THE PROBLEM
Your answer must be the exact lines of the listing below that run from the line with "Where should I" to the line with "The height and", ends included, and no pictures.

MATERIAL TO PROCESS
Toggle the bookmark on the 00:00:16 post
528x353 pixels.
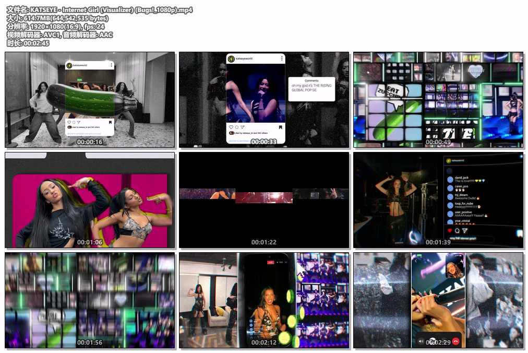pyautogui.click(x=111, y=122)
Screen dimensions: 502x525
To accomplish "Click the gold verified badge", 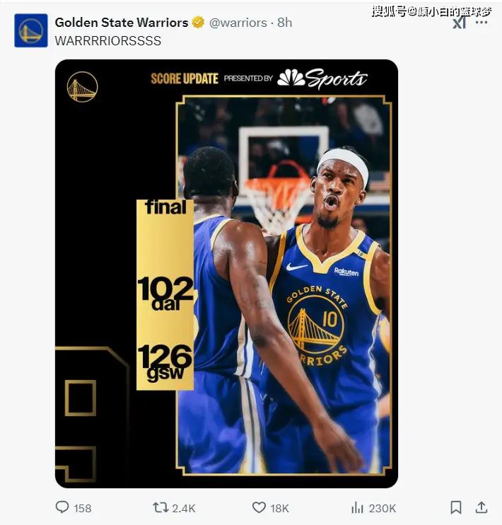I will click(198, 23).
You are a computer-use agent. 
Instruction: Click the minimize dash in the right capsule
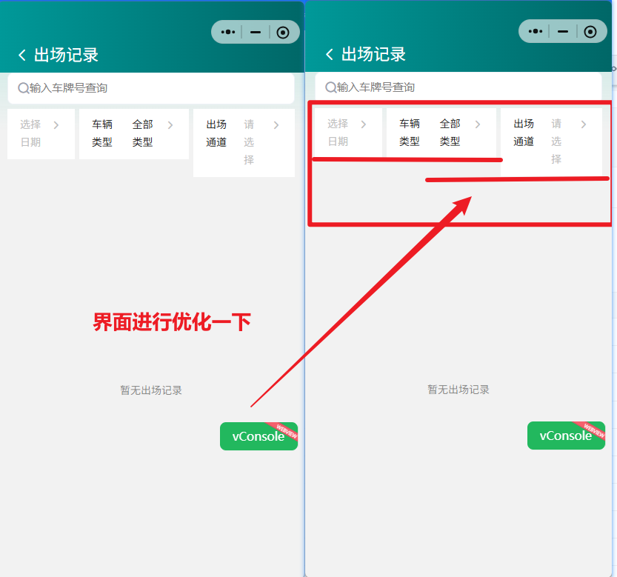pos(563,31)
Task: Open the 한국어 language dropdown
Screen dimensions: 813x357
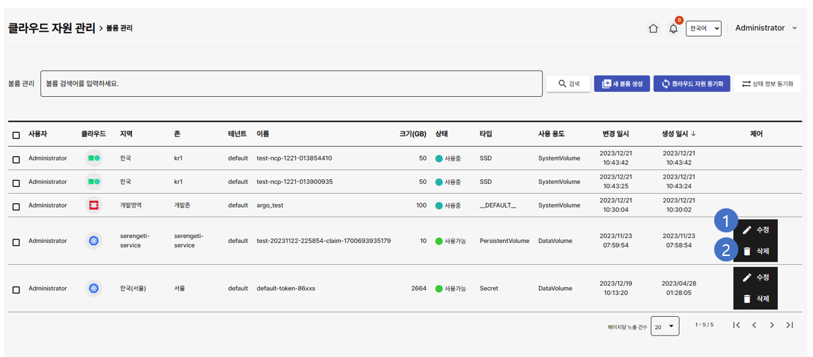Action: (703, 28)
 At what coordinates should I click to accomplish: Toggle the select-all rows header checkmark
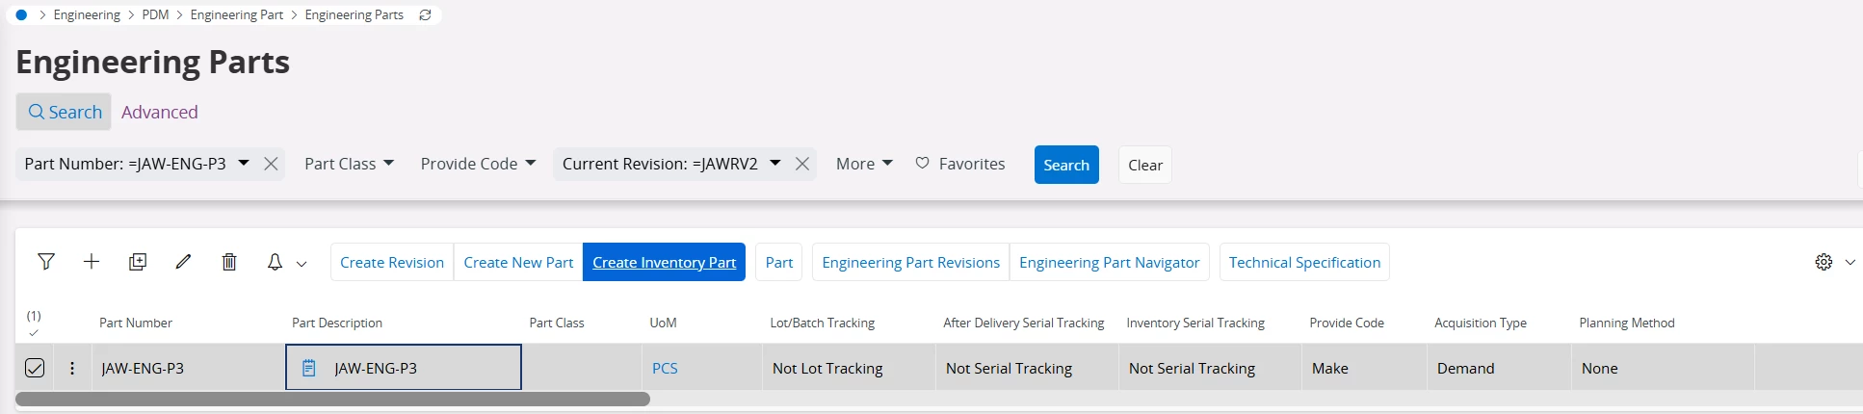pyautogui.click(x=34, y=333)
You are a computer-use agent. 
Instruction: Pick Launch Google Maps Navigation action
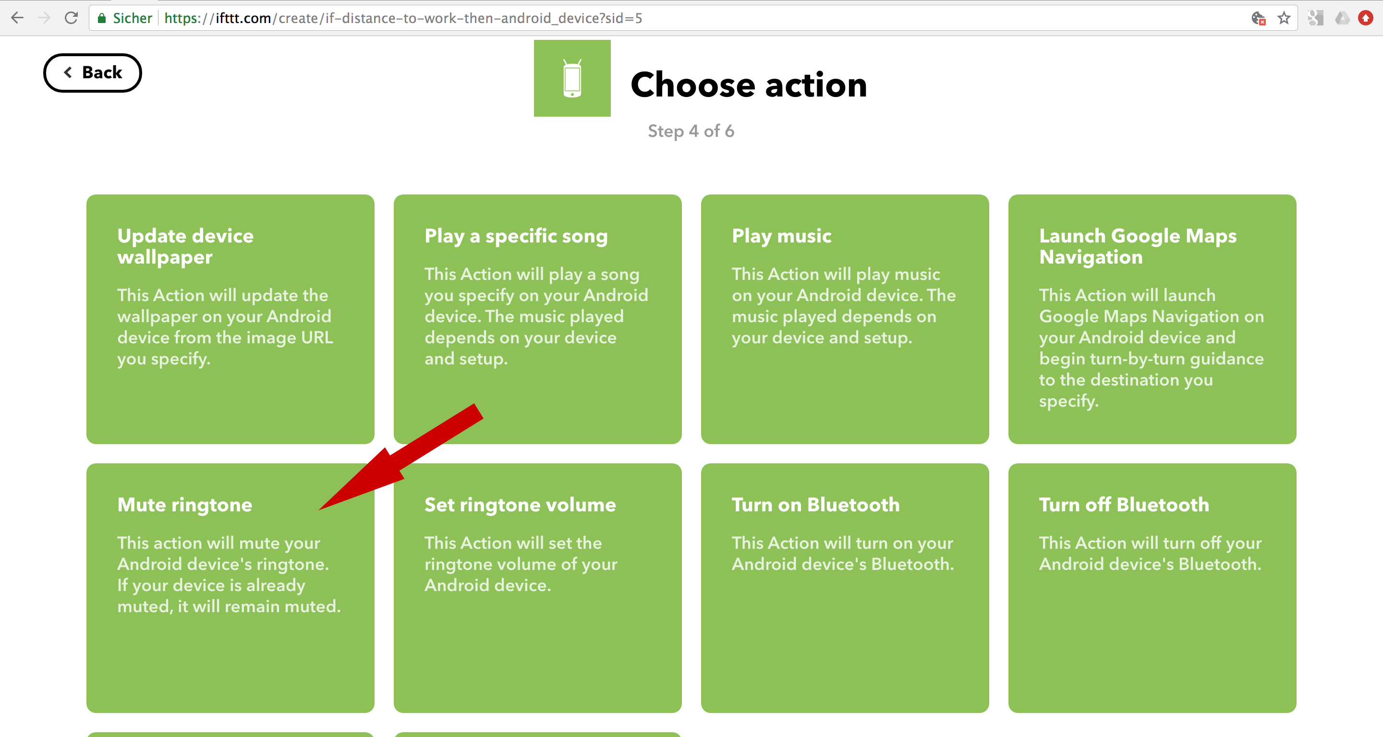point(1152,319)
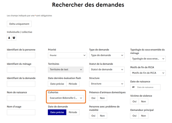
Task: Click the date range arrows icon
Action: pyautogui.click(x=133, y=87)
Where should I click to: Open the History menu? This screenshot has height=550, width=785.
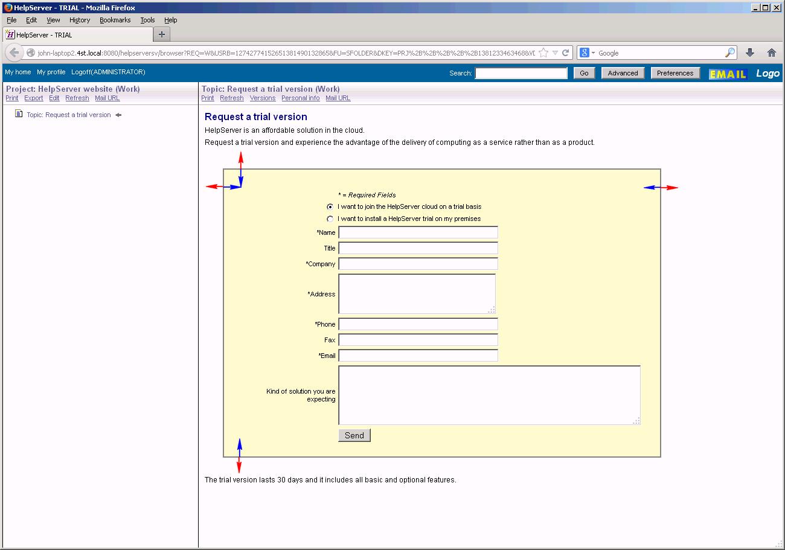click(80, 20)
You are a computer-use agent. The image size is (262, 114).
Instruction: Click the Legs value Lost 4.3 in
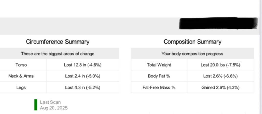[83, 87]
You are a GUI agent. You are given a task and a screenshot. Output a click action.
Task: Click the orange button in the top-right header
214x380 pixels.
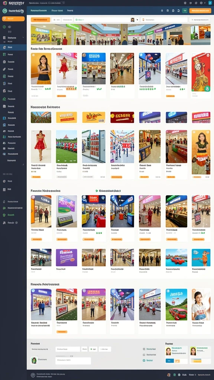click(200, 11)
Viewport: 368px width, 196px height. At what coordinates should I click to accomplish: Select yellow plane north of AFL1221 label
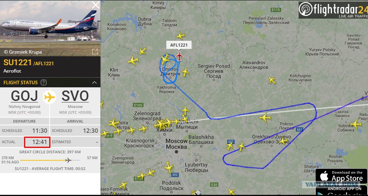(180, 36)
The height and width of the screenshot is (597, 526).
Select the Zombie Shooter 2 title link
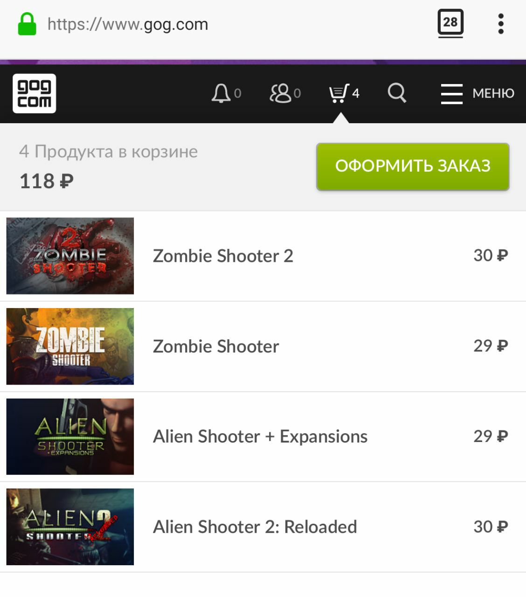[x=223, y=256]
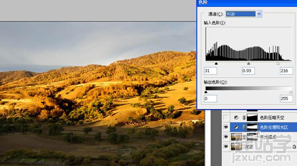Click the RGB channel combo box field
The image size is (297, 166).
[x=243, y=14]
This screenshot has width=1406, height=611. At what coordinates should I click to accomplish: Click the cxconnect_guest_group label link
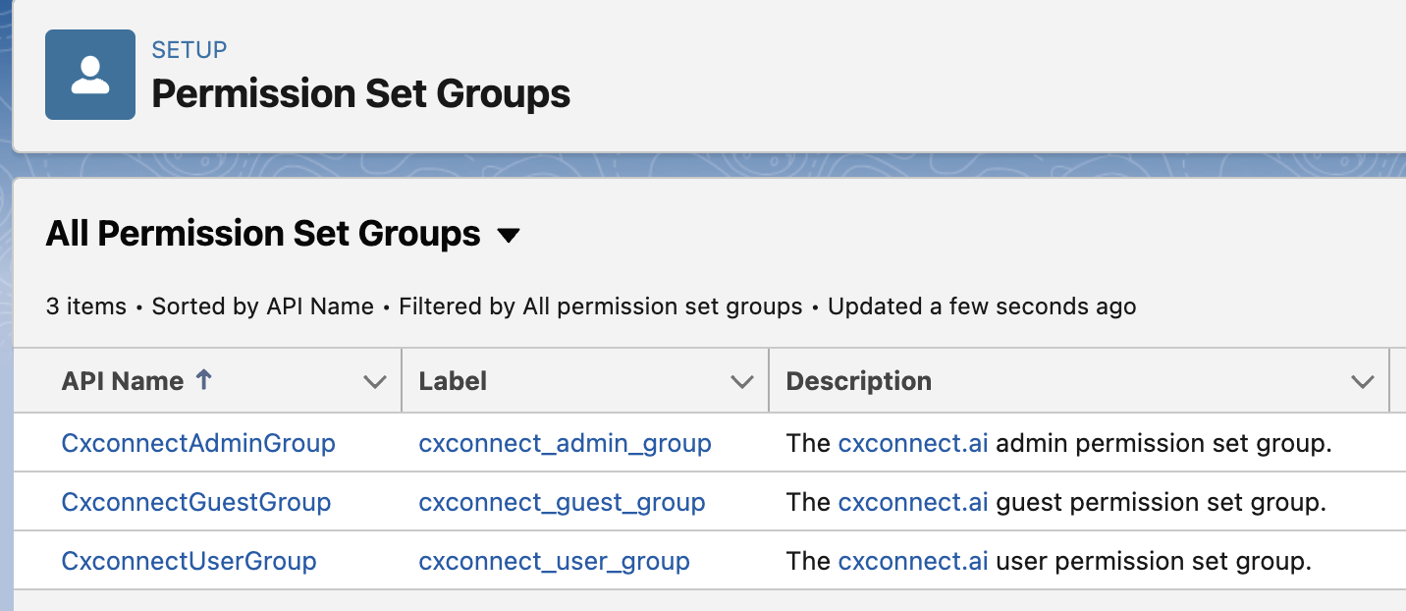tap(562, 502)
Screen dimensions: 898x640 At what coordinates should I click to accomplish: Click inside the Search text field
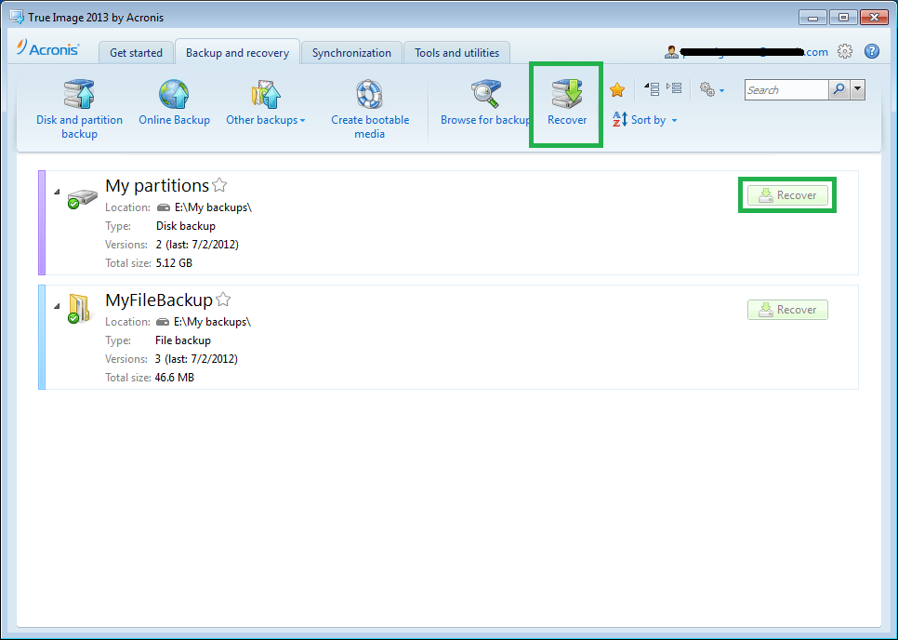point(785,90)
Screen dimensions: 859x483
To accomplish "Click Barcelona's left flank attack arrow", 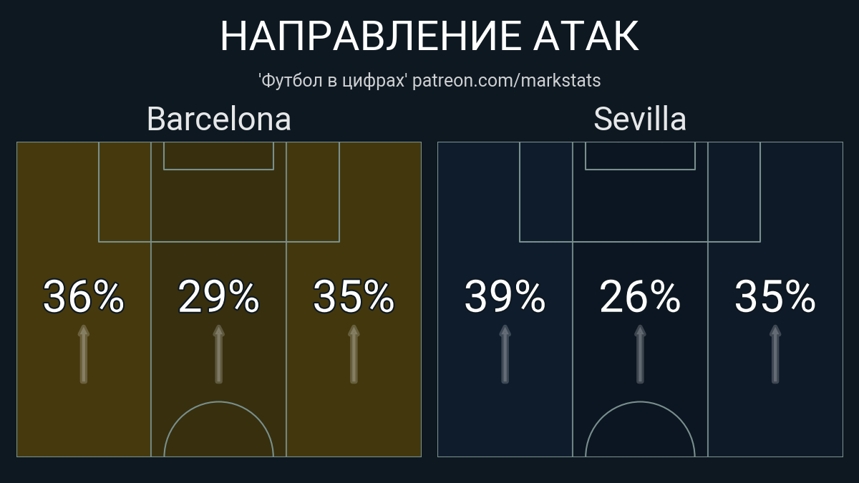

OUTPUT BELOW
Where should I click to: Open the History menu? This screenshot has height=550, width=785.
click(80, 20)
You are a computer-use agent. The image size is (262, 114).
Instruction: Click the Legs value Lost 4.3 in
[83, 87]
You are a GUI agent. You are given a task and a screenshot. Output a click action.
Task: Click the orange button in the top-right header
214x380 pixels.
click(200, 11)
Viewport: 368px width, 196px height. At what coordinates should I click to accomplish: Select yellow plane north of AFL1221 label
(180, 36)
The height and width of the screenshot is (597, 526).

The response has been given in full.